Actinium-225 is a rare medical radioisotope. Treatments based on the use of actinium have been tested on leukemia, melanoma, glioma and prostate cancer and found to be effective. Most of the Ac-225 that has been produced has come from the U.S. Department of Energy’s Oak Ridge National Laboratory. Two other international sources have produced smaller amounts of Ac-225. These three sources can only produce enough Ac-225 to treat about one hundred patients. That is only sufficient to carry out very preliminary clinical trials.
The DoE Office of Sciences has an Isotope Program that is dedicated to developing new ways to produce useful radioisotopes. This program was started in 1946 as part of President Truman’s search for peaceful uses for nuclear energy. Since its creation, the program has been researching and manufacturing radioisotopes for research and industrial applications. The Isotope Program focuses on the production and distribution of radioisotopes that are in high demand and short supply that commercial firms are not interested in producing.
Each atom of each element has a specific number of protons in its nucleus. The number of neutrons in each nucleus can vary. This means that one element can have many different isotopes, based on the number of neutrons it’s nucleus. Some of these isotopes are stable but some are not. The unstable isotopes are constantly decaying and emitting subatomic particles as radiation. As some of these isotopes decay, they change the number of protons in a nucleus which changes the element into another element. The production and handling of radioactive isotopes or radioisotopes can only be done with the right expertise and equipment.
Currently, the Isotope program is working on finding new ways to create Ac-225. This program is referred to as Tri-Lab Research Effort to Provide Accelerator-Produced 225Ac for Radiotherapy project. It is being carried out at the Oak Ridge National Laboratory (ORNL), the Los Alamos National Laboratory (LANL), and the Brookhaven National Laboratory (BNL). They have succeeded in developing a new and promising method for producing Ac-225.

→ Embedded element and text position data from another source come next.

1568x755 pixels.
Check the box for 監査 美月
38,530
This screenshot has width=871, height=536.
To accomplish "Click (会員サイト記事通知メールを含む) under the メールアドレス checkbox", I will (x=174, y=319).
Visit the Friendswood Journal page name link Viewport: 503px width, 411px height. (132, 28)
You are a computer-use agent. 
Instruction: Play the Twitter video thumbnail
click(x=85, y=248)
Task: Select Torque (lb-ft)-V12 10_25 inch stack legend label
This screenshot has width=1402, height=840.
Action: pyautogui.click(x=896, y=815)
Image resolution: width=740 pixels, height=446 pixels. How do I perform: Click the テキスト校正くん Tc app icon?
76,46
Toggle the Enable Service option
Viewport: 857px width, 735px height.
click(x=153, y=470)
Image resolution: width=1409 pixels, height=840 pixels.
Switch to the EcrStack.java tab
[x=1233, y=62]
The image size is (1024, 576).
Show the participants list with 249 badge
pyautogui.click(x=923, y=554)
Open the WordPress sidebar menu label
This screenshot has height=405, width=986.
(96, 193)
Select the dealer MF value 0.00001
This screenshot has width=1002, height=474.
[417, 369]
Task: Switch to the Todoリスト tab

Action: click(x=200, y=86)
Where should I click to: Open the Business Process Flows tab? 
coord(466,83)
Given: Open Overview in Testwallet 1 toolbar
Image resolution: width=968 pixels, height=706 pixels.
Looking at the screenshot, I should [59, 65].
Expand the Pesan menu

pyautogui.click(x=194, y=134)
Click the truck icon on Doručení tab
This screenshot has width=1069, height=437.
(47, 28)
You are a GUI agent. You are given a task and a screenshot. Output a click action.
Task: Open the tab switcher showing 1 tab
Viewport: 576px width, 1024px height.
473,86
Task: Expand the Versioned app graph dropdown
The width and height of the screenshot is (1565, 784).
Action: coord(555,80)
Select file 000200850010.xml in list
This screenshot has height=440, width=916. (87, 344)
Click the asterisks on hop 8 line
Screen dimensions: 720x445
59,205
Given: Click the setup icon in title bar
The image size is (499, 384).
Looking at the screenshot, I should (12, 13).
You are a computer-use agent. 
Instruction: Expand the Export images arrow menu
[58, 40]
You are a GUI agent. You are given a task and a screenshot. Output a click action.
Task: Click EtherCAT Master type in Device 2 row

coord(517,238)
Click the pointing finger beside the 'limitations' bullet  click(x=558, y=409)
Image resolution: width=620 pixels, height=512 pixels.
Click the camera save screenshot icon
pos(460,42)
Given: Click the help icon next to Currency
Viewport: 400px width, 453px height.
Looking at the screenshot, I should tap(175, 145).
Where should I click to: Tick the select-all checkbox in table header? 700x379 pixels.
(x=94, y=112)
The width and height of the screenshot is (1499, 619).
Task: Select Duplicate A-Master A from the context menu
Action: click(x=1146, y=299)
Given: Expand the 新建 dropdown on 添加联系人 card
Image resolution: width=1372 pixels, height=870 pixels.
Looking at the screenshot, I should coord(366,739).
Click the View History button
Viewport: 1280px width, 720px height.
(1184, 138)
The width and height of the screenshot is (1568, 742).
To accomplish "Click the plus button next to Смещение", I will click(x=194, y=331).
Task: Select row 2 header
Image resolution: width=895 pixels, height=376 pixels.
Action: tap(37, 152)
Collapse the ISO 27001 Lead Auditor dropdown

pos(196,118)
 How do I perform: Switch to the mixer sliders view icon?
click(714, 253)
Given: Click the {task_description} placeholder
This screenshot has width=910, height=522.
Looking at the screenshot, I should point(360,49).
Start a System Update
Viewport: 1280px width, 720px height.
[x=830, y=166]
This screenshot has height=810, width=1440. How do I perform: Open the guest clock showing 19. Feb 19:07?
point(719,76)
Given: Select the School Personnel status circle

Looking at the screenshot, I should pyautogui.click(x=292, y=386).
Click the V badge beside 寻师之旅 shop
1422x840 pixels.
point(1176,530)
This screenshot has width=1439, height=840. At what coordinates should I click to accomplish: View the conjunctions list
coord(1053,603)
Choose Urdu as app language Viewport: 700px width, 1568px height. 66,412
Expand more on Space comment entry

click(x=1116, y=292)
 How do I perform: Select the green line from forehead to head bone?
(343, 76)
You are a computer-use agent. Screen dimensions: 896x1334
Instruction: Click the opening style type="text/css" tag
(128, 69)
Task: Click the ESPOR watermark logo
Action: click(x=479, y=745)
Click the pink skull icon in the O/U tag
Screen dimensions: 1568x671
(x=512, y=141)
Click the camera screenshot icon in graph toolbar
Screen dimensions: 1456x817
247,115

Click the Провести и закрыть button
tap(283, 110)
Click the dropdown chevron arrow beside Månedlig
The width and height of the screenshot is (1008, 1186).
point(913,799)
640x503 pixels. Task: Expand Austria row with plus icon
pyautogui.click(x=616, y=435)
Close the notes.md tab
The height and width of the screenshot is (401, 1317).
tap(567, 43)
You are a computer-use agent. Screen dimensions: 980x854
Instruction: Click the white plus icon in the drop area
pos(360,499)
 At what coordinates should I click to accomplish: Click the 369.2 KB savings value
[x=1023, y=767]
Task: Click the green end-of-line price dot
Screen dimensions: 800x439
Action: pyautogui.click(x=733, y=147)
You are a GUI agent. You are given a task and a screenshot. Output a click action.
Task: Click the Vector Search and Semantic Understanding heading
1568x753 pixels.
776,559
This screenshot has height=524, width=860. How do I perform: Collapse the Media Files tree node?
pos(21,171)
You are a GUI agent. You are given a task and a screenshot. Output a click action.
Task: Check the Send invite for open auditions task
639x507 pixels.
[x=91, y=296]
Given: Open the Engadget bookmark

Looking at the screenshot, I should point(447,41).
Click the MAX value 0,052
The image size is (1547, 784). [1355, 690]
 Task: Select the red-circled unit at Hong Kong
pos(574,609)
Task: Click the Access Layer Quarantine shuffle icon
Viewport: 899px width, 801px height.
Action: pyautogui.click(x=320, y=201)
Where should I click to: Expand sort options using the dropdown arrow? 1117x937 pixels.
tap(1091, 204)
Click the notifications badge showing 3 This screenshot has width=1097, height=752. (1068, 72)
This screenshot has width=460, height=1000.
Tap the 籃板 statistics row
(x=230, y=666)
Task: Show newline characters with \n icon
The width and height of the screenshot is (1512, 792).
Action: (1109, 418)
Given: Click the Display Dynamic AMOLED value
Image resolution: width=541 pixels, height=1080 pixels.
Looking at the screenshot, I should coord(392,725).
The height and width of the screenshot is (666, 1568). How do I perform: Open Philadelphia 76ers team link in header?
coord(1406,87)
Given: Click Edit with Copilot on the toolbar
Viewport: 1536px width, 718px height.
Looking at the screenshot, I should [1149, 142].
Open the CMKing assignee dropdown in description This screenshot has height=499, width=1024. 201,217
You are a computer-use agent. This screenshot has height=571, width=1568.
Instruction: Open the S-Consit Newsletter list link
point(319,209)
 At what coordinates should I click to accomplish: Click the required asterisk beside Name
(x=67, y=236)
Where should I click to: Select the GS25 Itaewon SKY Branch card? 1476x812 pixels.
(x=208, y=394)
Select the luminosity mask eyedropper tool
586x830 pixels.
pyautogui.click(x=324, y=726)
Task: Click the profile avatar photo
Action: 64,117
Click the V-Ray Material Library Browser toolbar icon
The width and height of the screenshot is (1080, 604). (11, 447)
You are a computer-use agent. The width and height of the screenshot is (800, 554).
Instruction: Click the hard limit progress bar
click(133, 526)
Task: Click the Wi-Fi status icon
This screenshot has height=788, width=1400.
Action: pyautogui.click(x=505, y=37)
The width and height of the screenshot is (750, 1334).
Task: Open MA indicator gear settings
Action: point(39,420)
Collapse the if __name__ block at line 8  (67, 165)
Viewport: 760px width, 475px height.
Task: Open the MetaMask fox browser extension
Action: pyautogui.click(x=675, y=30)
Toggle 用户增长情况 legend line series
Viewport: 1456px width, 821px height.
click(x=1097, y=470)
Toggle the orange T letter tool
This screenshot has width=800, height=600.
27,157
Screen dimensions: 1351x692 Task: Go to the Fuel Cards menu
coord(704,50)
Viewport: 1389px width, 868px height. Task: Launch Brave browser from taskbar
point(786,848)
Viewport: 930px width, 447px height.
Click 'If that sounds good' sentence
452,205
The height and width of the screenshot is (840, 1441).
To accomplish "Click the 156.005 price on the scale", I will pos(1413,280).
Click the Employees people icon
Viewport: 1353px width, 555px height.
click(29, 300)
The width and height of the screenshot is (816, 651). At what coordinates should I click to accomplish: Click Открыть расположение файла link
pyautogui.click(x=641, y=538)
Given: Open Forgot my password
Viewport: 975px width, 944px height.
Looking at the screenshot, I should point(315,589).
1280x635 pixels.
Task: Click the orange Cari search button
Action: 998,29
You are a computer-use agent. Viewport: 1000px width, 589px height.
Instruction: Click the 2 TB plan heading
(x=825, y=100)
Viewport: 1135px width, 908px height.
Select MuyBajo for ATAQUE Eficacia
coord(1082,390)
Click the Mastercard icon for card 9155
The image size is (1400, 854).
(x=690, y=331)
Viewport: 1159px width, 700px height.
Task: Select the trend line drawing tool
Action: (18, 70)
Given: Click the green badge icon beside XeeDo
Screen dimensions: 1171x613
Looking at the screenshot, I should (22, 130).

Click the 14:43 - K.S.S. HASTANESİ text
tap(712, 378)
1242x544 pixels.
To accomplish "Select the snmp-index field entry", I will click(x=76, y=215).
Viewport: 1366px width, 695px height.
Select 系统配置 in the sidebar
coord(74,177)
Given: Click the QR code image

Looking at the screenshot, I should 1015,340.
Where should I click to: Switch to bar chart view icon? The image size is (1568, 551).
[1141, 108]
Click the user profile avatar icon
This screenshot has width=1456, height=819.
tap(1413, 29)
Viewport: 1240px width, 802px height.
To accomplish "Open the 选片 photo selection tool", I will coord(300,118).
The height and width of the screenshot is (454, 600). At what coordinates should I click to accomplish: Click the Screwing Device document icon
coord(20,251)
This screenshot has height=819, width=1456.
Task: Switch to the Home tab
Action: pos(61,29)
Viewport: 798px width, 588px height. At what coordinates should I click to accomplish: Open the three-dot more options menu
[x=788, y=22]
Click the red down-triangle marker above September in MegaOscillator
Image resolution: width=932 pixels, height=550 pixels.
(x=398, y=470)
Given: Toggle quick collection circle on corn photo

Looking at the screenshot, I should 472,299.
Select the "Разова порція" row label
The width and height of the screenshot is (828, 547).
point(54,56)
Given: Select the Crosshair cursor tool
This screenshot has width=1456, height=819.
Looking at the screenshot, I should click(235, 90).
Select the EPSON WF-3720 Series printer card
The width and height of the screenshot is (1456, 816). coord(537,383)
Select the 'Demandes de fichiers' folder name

Ac-225 is an alpha emitter. This means that when it decays, it ejects two protons and two neutrons, or what is basically the nucleus of a helium atom. This particle is shortlived but as it travels, it emits intense energy. When combined with a molecule that seeks out cancer cells, this intense energy can break up the DNA of the cancer cell, preventing it from reproducing and may even kill it. Ac-225 is unique because it has a short half-life of ten days. It turns out that ten days is optimal for the treatment of some cancers.
In 2013, the federal Food and Drug Administration (FDA) approved the first drug based on alpha emitters. If the FDA approves drugs based on Ac-225 and bismuth-213 (Bi-213), a daughter isotope, the demand for Ac-225 could rise to fifty thousand millicuries. Current world production of Ac-225 amounts to one to two thousand millicuries.
Ac-225 is currently produced from a small piece of thorium-229 which naturally decays into Ac-225. The Ac-229 must be separated from the Th-229. The Isotope Program is now looking for ways to use high-energy accelerators to irradiate natural thorium to produce more Th-229 which will decay into Ac-225. BNL's Linear Accelerator and LANL's Neutron Science Center both host the type of accelerator needed for this approach.
In order to use the high energy accelerators to produce Ac-225, a hocky puck sized piece of thorium is placed in the accelerator. Protons that have been accelerated to about forty percent of the speed of light are then slammed into the thorium target. This produces hundred of different isotopes of different elements including Ac-225. The same process used before separates the Ac-225 from the resulting mixture of isotopes. The Tri-Labs group believes that they can produce about twenty times the Ac-225 that they are currently producing.